* _Complete the following_:
(a) According to the column, who co-chairs the new TBA group for senior lawyers?
(b) Reproduce verbatim the passage of the column that opens with the words containing "I was a member" and closes with "these success stories.".

I was a member of the leadership of the predecessor group to the TBA YLD " the Tennessee Young Lawyers Conference (TYLC) " and I still remember applying for those awards in prior decades. The application process is grueling and competition for the annual national awards is fierce. I take great pride in the YLD's work. As president of the TBA, I am privileged to hear from lawyers outside Tennessee who know about and appreciate the great work of Tennessee young lawyers. These national awards shine a bright light on our YLD and make it possible for other states to start similar projects as young lawyers across the country share these success stories.

I am now a member of the senior lawyers group in Tennessee "TBASCUS " which is the bar acronym for Tennessee Bar Association Seasoned Counselors Up to Something. This stellar group comprised of former young lawyers, whether or not they were active members of the TBA YLC or the YLD, is also an inspiration to me. Marcy Eason of Chattanooga and Larry Wilks of Springfield co-chair this new TBA group. There are no national AOAs yet for this new group of "old" lawyers. Perhaps Max Bahner of Chattanooga will remedy that, as he just took office as chair of the American Bar Association Senior Lawyers Division while at the recent ABA Annual Meeting. Max is another example of Tennessee lawyers continuing to lead our profession on the national level.

As a member of both of these groups during my professional life, I can say with some authority that TBASCUS members and YLD members have a lot in common. We all like to meet and we enjoy one another's company. We all like to work, and we reach out to our members for help with work or to refer work. We all like to learn, and we get together to continue learning from each other and from others. "Getting together," "working" and "meeting" have broad definitions now that we never envisioned as members of the YLC " for example, e-communications are heavily used by both groups, and work and meeting settings are varied, diverse and sometimes virtual. Both groups still like a good, old-fashioned meeting where we get together to do some work for our beloved profession and also enjoy each other's company. Usually, music and hospitality suites are part of the meeting agendas for both groups. In fact, some of the same music and dance moves are actually popular in both groups.

In addition to such activities, I also recall years ago Claudia Haltom, a working mother with young children, not to mention being married to Bill, got excited because she had time for a nap at a TYLC meeting, a precious commodity even back then. I can assure you naps are high on the list for some TBASCUS members as well. I will not repeat any other TYLC meeting memories in this column, as we all know the County Line Rule applies.

In closing, I would like to memorialize the appreciation I feel and I believe all TBASCUS members feel for those great TYLC and YLD memories, as some of our time together is spent reminiscing about lawyers who are no longer with us. We marvel at how the decades drop away when we share stories we remember as though they just happened. We are still making memories, and I am hopeful to someday be an active member of the Grand Senior Lawyers, a division above and beyond even the Senior Lawyers and TBASCUS. It happens in the blink of an eye.

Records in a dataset
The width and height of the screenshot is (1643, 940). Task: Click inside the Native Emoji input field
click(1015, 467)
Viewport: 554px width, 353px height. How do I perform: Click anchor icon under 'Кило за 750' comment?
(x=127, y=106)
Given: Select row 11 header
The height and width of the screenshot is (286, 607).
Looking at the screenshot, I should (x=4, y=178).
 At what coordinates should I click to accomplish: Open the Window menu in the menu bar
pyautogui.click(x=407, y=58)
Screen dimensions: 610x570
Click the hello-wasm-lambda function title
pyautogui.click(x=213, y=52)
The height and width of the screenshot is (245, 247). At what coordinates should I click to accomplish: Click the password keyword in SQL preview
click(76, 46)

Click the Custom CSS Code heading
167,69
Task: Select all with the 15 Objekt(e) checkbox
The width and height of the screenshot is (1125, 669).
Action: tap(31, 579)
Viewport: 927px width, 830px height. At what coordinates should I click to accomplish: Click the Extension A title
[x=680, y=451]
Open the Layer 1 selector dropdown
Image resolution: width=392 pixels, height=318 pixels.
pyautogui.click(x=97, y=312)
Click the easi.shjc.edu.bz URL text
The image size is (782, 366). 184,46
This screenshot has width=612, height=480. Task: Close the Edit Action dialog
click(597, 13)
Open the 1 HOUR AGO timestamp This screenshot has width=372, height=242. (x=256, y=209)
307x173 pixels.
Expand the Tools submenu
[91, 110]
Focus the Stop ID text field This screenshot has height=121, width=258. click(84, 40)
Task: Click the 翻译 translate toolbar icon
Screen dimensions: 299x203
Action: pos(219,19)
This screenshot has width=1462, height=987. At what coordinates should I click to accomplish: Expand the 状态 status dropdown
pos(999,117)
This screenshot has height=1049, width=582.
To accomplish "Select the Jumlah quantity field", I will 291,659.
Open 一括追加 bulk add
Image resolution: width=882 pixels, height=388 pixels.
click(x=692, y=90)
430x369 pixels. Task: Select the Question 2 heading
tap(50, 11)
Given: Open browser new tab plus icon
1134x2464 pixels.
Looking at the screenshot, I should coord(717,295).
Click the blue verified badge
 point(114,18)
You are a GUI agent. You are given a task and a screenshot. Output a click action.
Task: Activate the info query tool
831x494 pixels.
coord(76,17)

* _Outputs in order_:
(a) Marcy Eason of Chattanooga and Larry Wilks of Springfield.

(b)
I was a member of the leadership of the predecessor group to the TBA YLD " the Tennessee Young Lawyers Conference (TYLC) " and I still remember applying for those awards in prior decades. The application process is grueling and competition for the annual national awards is fierce. I take great pride in the YLD's work. As president of the TBA, I am privileged to hear from lawyers outside Tennessee who know about and appreciate the great work of Tennessee young lawyers. These national awards shine a bright light on our YLD and make it possible for other states to start similar projects as young lawyers across the country share these success stories.